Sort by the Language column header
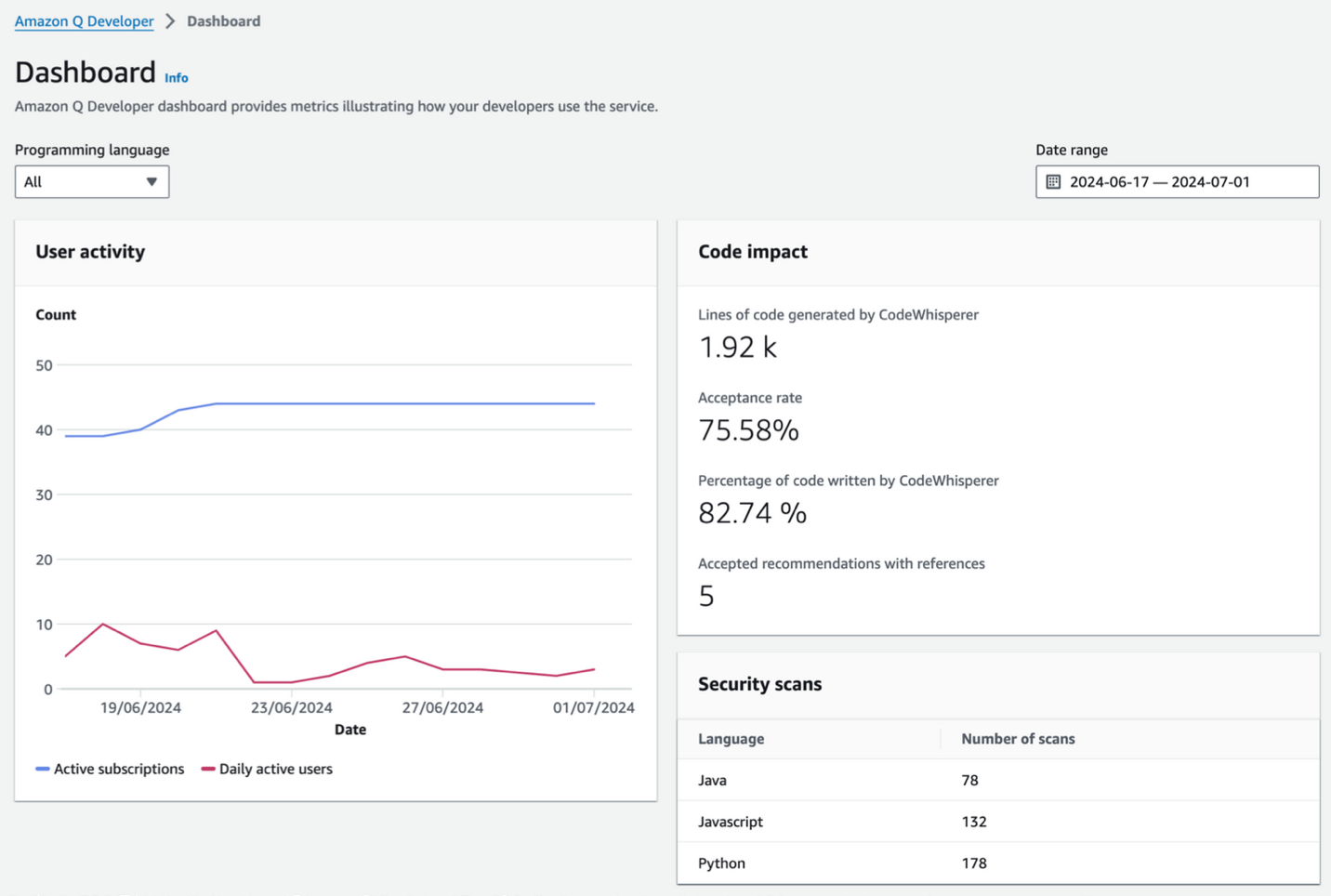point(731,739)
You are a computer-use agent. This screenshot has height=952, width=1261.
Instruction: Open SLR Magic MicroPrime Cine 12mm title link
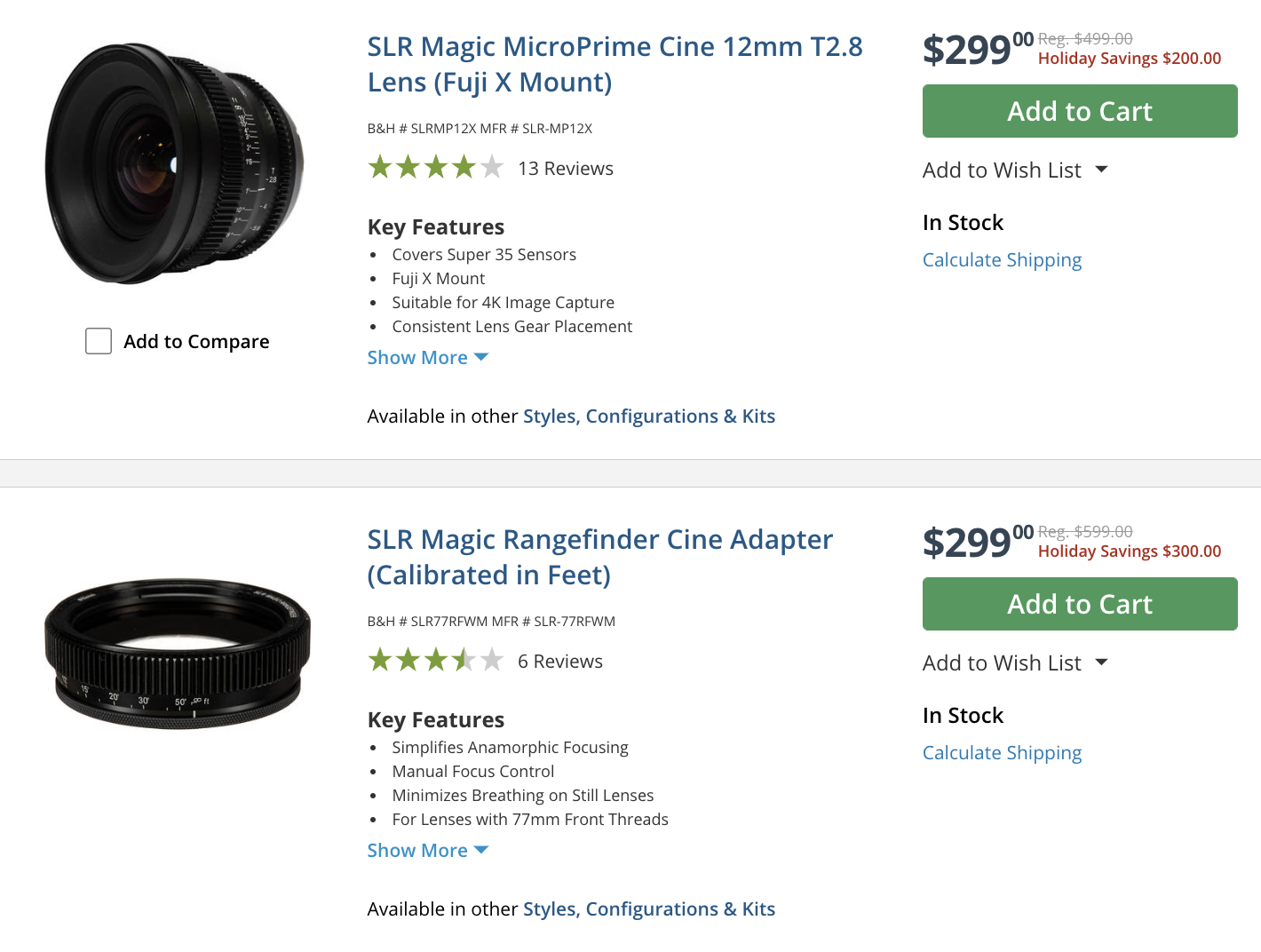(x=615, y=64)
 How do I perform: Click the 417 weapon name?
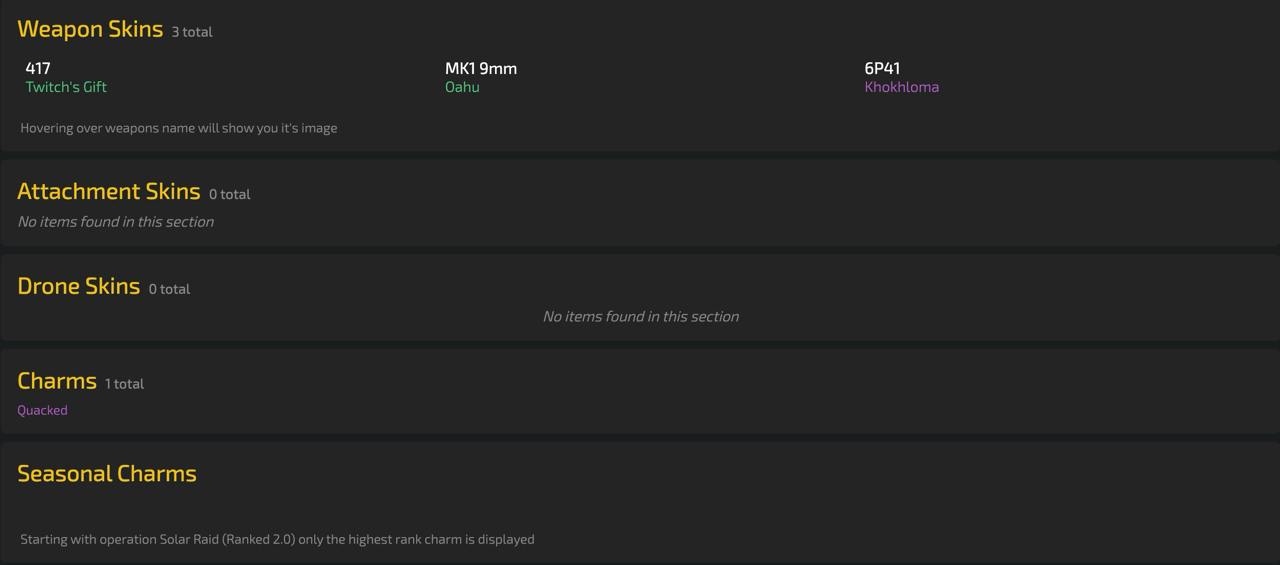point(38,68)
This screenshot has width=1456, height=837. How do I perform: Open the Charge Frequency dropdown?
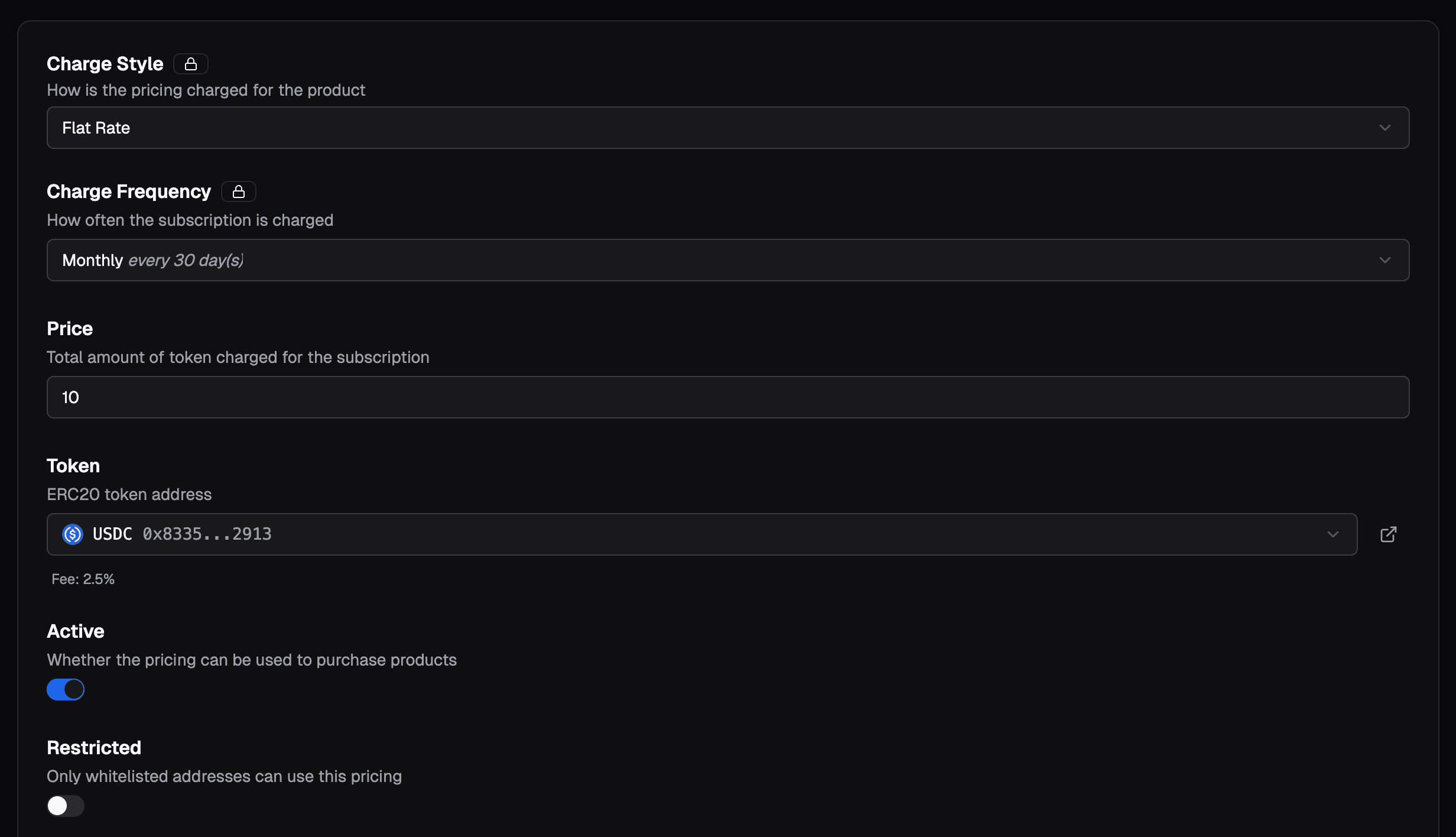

▶ [Work required]
Once you reach the line containing "Instruction: Open SLR", print it and every line after it exactly, through the end of the entries, without any pictures.

▶ [Answer space]
Instruction: Open SLR Magic MicroPrime Cine 12mm title link
(x=615, y=64)
 How do I perform: Click the 417 weapon name?
point(38,68)
This screenshot has width=1456, height=837. How do I perform: Open the Charge Frequency dropdown?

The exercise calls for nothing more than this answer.